Both Åsgard B and Siri are EPCI contracts. In recognition of the increasing market demand for turnkey solutions in Norway, Kvaerner has decided to re-organise its activities in the country by merging three of its leading companies - Kvaerner Engineering, Kvaerner Rosenberg and Kvaerner Installasjon.
Representing respectively the group's engineering, fabrication and offshore hook-up capabilities, these companies are now being reformed into a single entity, with a staff of 6,000, known as Kvaerner Oil and Gas.
Worth NKr 6.6 billion, the Åsgard B contract is the largest individual contract ever awarded to Norway's offshore industry, according to Statoil. The platform itself will be the largest semisubmersible steel-hulled unit yet built, comprising a 28,000-ton topsides and 17,350-ton hull. The basic design, designated Kvaerner GVA 70, has been developed in cooperation with GVA Consultants.
An $85 million sub-contract has been let to Daewoo Heavy Industries of South Korea to build the hull and deliver it in August 1999. The ring pontoon, which measures 96 x 102 meters, is of typical shipbuilding design.
In addition to the four corner columns, the hull will include two support columns midway along each side.

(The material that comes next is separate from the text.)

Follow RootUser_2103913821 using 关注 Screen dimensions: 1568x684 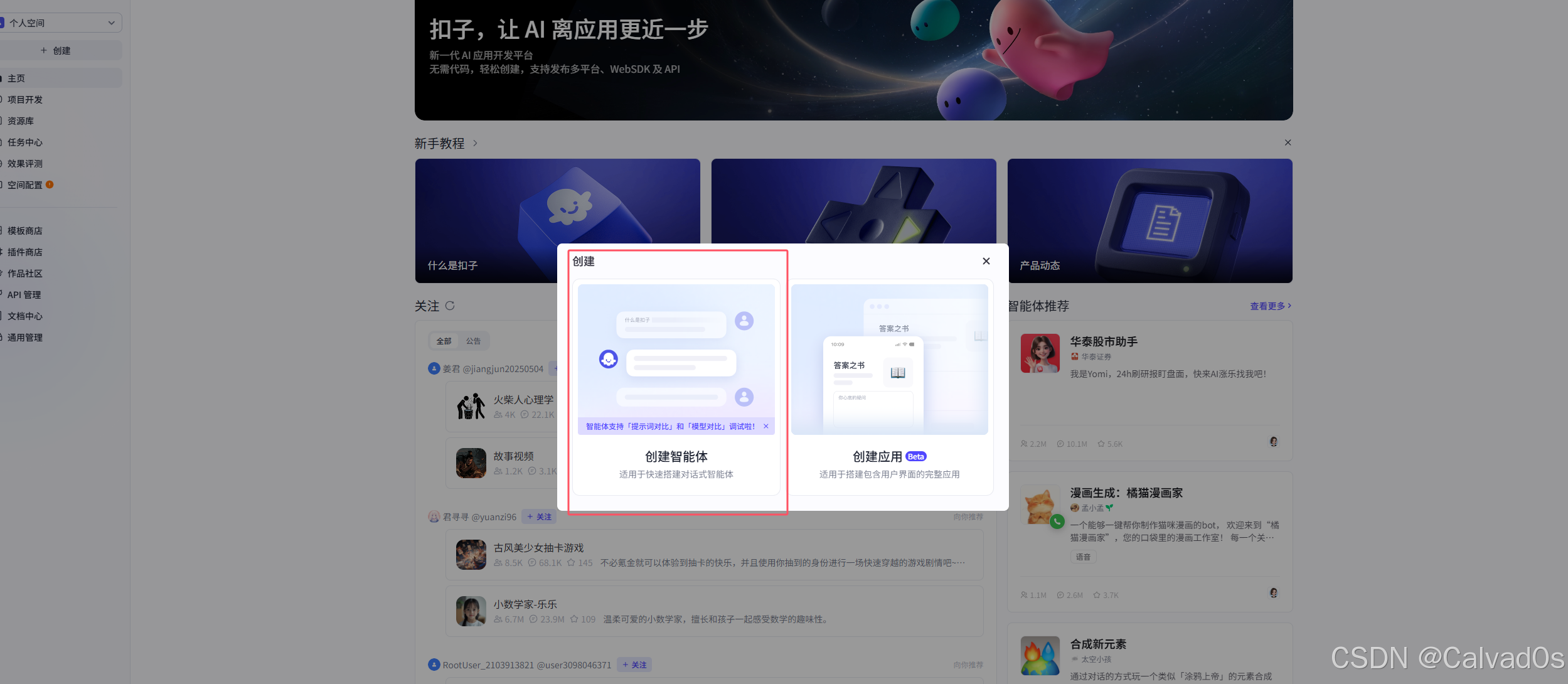coord(634,665)
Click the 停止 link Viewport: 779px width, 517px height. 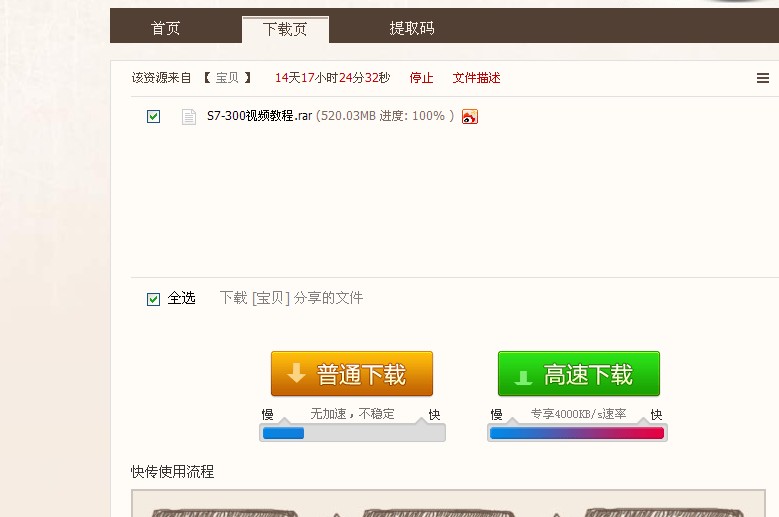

This is to enable the deck to be built in two halves, both of which will be fully assembled before being mated with the hull, according to Kvaerner's Åsgard B project manager Bent Hammel.
The topsides consists of a deck box containing utilities, on top of which will be installed the systems packages and 120-bed living quarters. The underside of the double-bottomed box is flush so as to make maintenance easy and reduce the likelihood of corrosion.

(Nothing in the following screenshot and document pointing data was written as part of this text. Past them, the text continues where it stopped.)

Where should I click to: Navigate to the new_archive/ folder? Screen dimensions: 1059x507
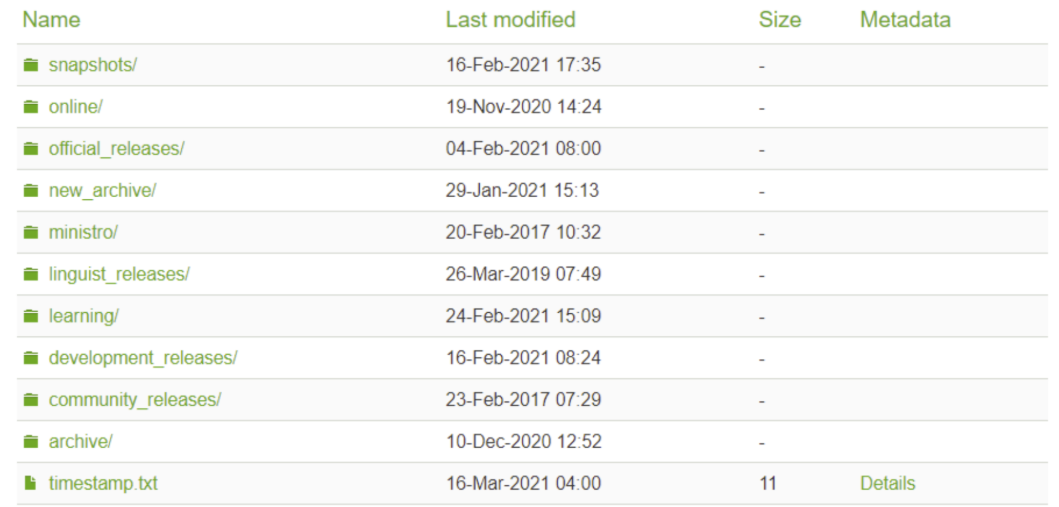[x=102, y=191]
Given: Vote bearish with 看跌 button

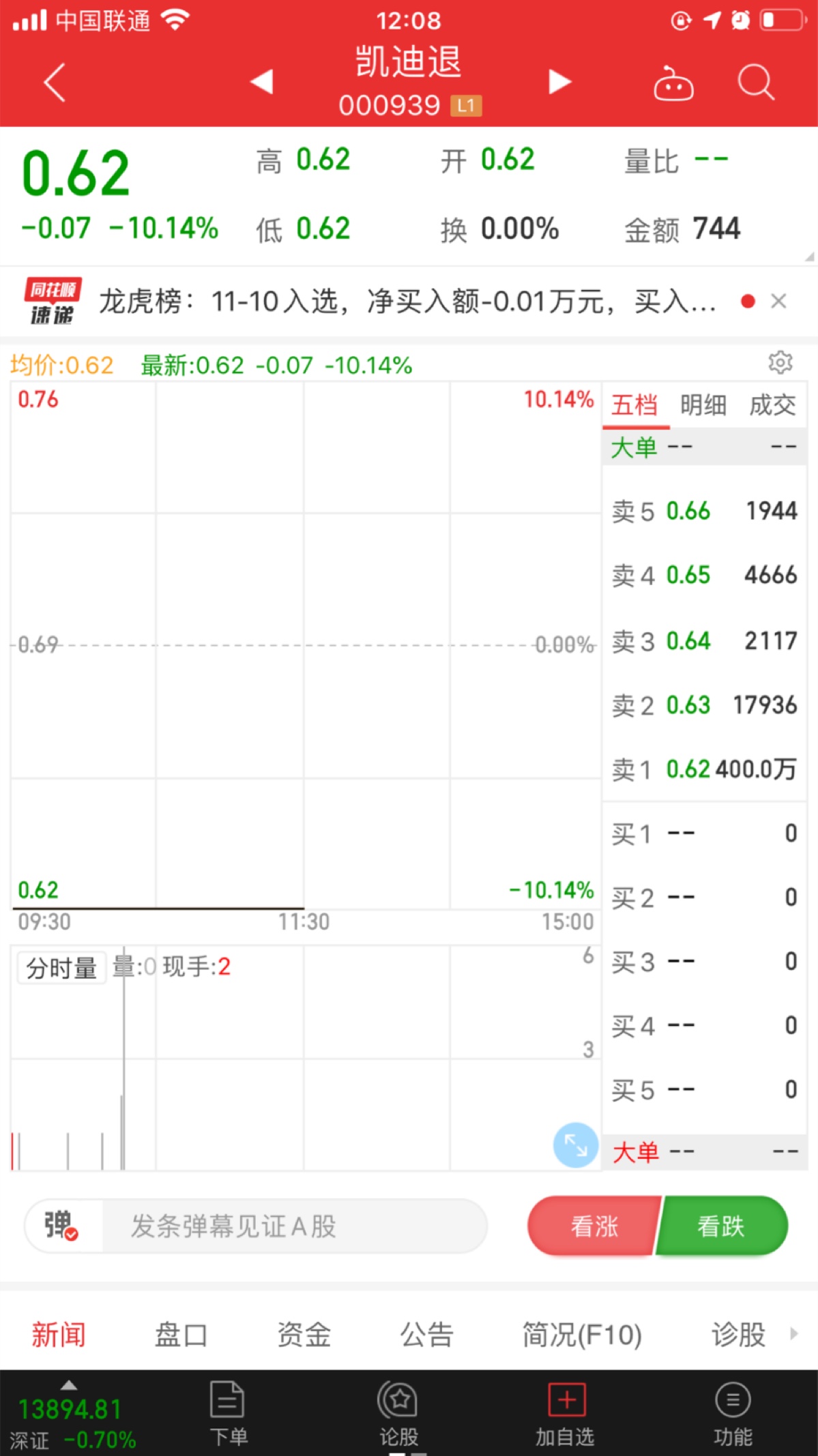Looking at the screenshot, I should [721, 1226].
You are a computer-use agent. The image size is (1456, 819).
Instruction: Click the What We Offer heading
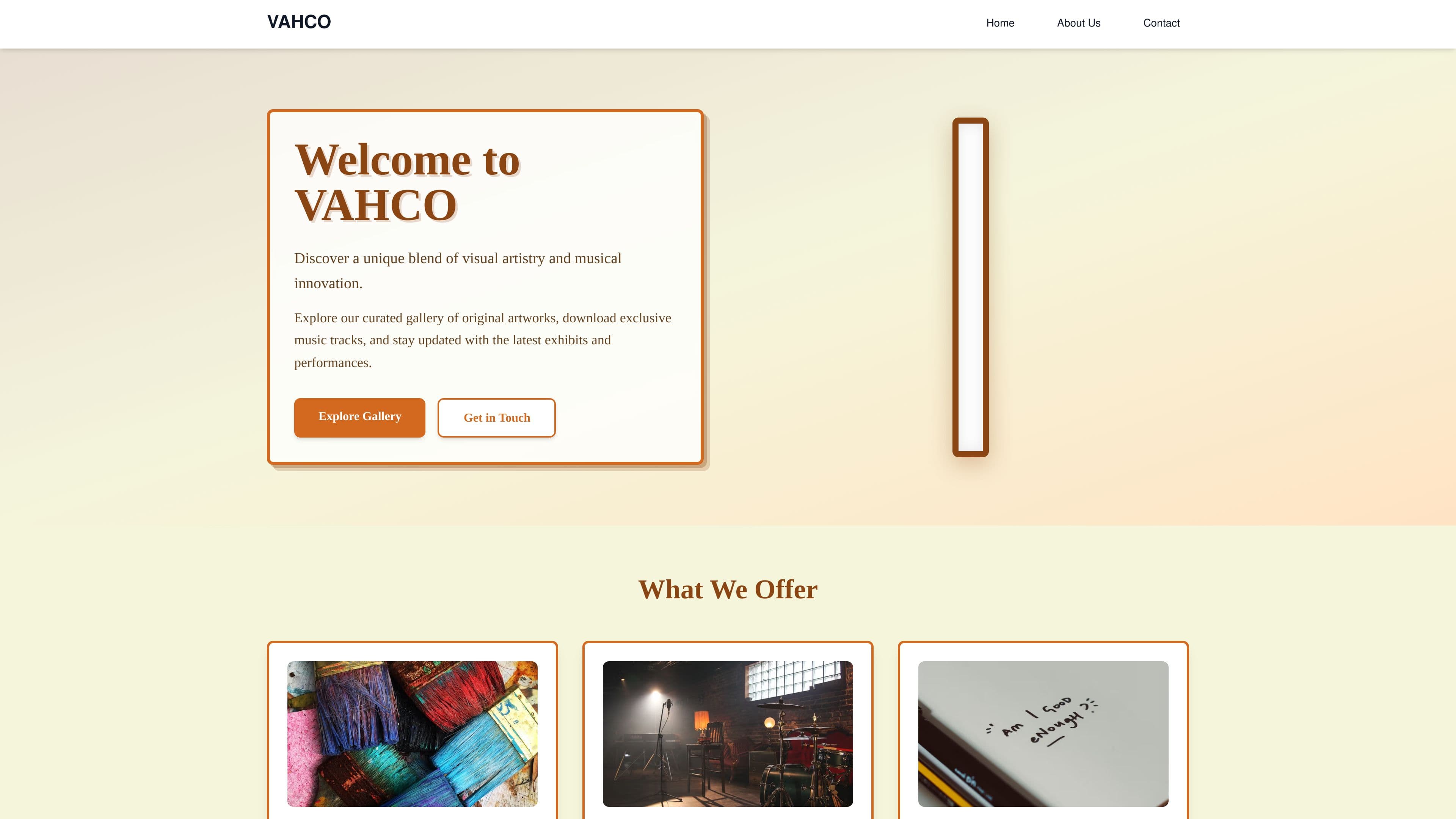click(x=728, y=590)

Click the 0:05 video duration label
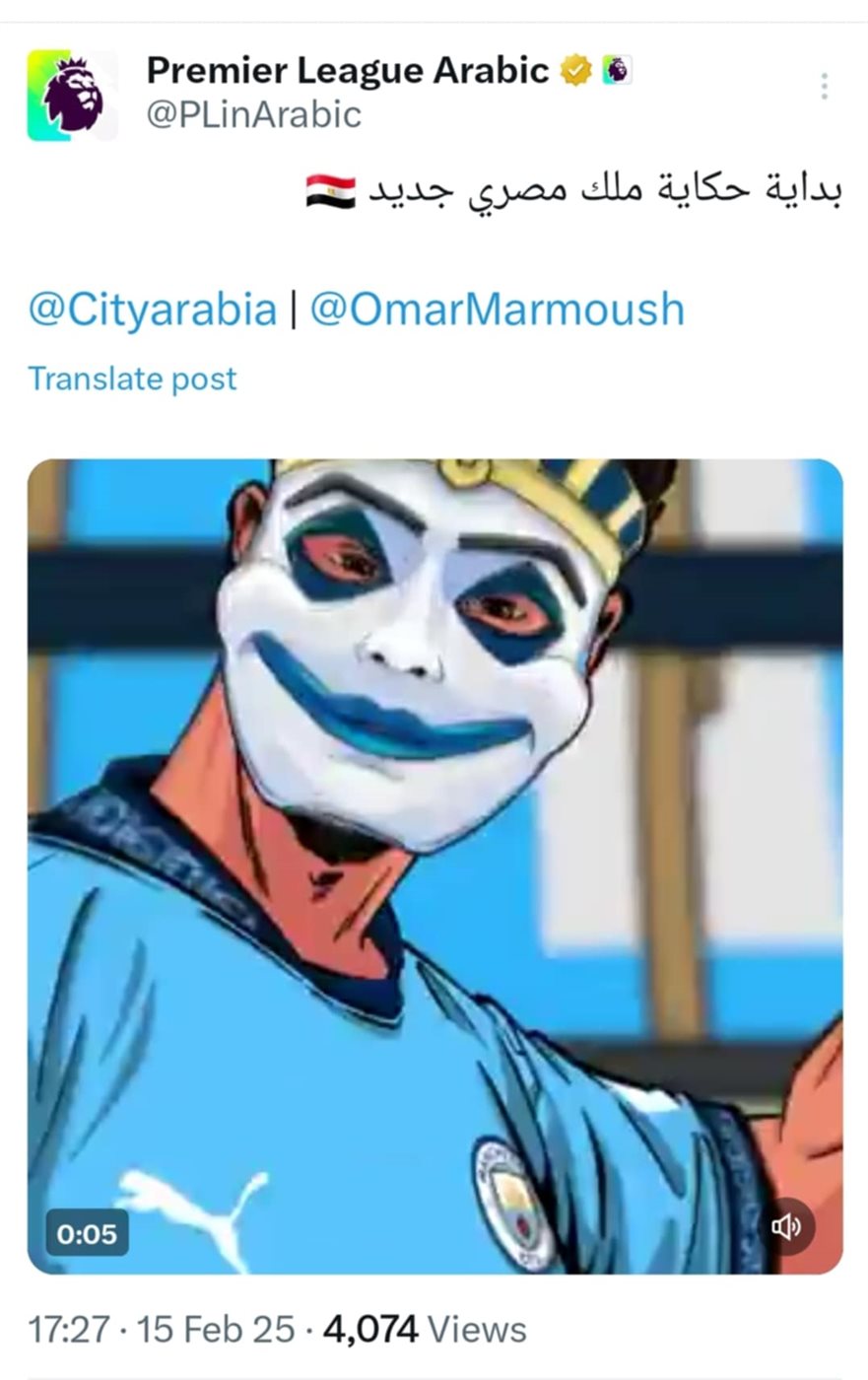[x=87, y=1233]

The systems packages and quarters will be supplied on an EPC basis under subcontracts to be tendered later this year. Kvaerner itself will bid for some of these, Hammel says.
Though not yet finally decided, there are likely to be six systems packages: separation (4,000 tons), gas export compression (2,500 tons), gas recompression (1,000 tons), gas treatment (1,000 tons), gas dehydration (680 tons), and methyl/ethyl/glycol regeneration (300 tons).

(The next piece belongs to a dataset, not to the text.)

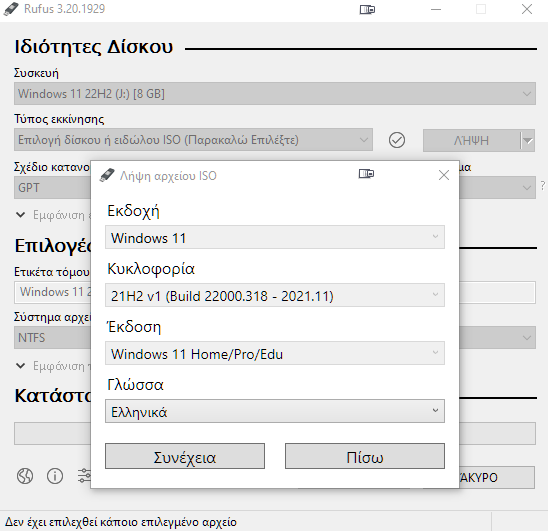
Task: Open the Συσκευή device dropdown
Action: (x=275, y=94)
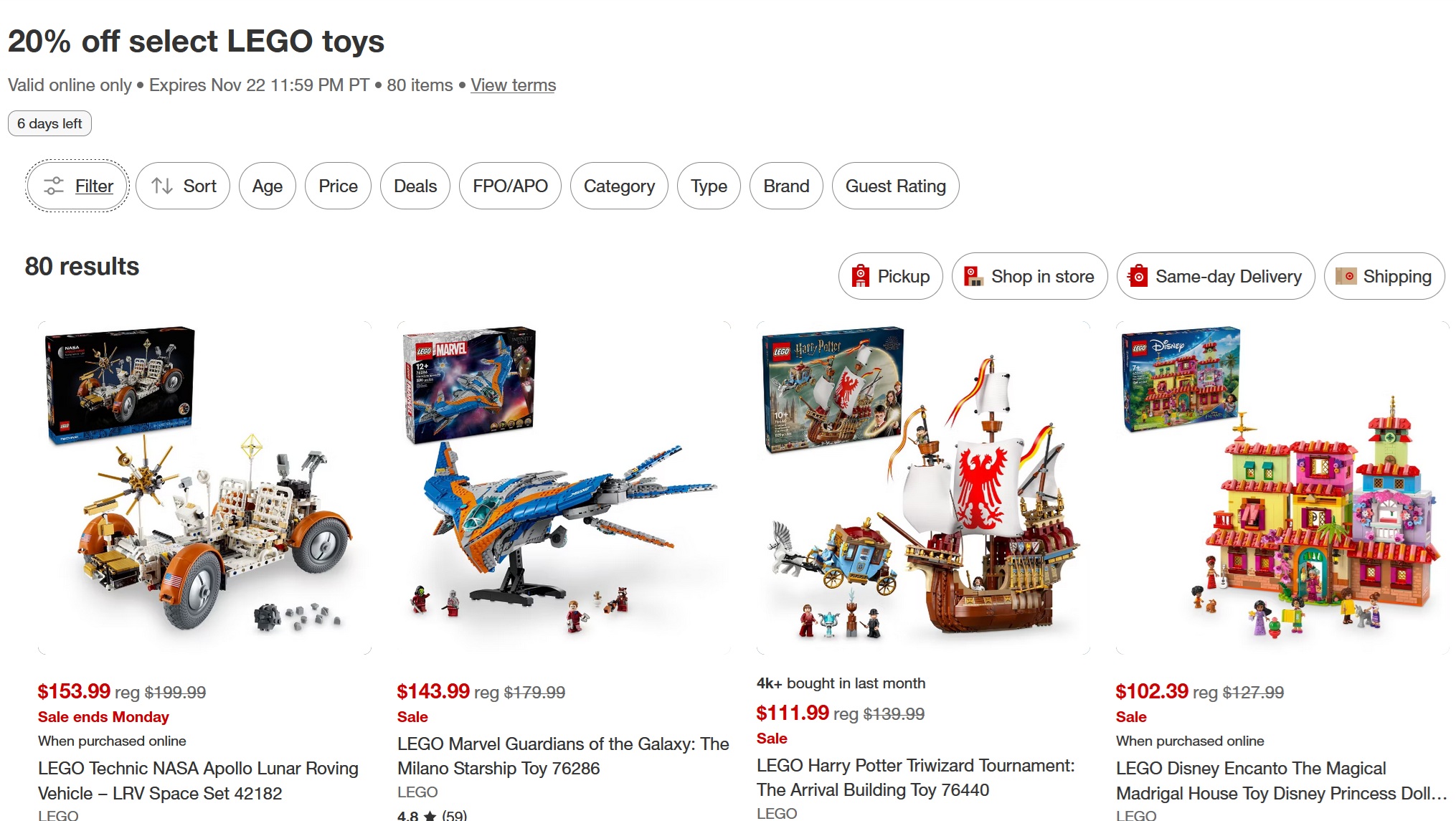Click the Pickup store bag icon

Process capacities will be 38 MMcmd gas production, 11 MMcmd gas re-injection, and 94,000 b/d condensate production. Gas processing capacity could be raised to 48 MMcmd by installing another export compression train.
The project will be run by an integrated organisation made up of 500 contractor staff and 50 Statoil personnel, based at Kvaerner's Oslo offices. Construction gets under way in March next year and the platform is due to be delivered on the field in August 2000. It will be moored in some 300 meters' water depth by 16 mooring lines. The contract includes field installation.
Designing and building the platform will take an estimated six million work-hours. Half will be performed by Kvaerner personnel, of which engineering, procurement and project management will take one million work-hours and construction two million, and the other half by subcontractors.
Kvaerner now has its eyes on Åsgard C, a monohull floater in which condensate production from the B platform will be stored. "It's a typical item for Kvaerner Masa-Yards in Finland," says Hammel.
For the Siri development in the Danish sector, the $230 million contract was due to be signed once the project was approved, in March or April. A letter of intent for the contract, which also includes the provision of a 2-km flowline and offloading system, was awarded to Kvaerner in February.
The novel design comprises a jackup platform with process facilities standing alongside a wellhead tower. Both structures stand on a steel storage tank placed on the seabed.
The tank and wellhead tower are due to be installed on the field as a single unit in spring 1998, after which production drilling will get under way. The three-legged jackup unit will be installed, using slots in the steel tank, late the same year.
The jackup design has been licensed to Kvaerner by Marine Structure Consultants of the Netherlands, which developed it. The 3,260-ton hull will be built by Kvaerner's Rosenberg yard.
The topsides, which has an all-in weight of some 4,000 tons, will include separation, oil export, gas and water re-injection facilities, and accommodation for 60 personnel. Responsibility for the process module lies with Kvaerner Process Systems, and will also be built at Rosenberg. The various capacities for the topsides facilities and storage have not been revealed by Statoil.
The wellhead tower will have 12 well slots, of which nine are currently planned to be used. It will weigh 700 tons plus mechanical outfitting of some 300 tons, while the storage tank will weigh 6,200 tons and will contain 4,400 tons of concrete ballast. A fabrication contract for the two structures was due to be awarded in about April.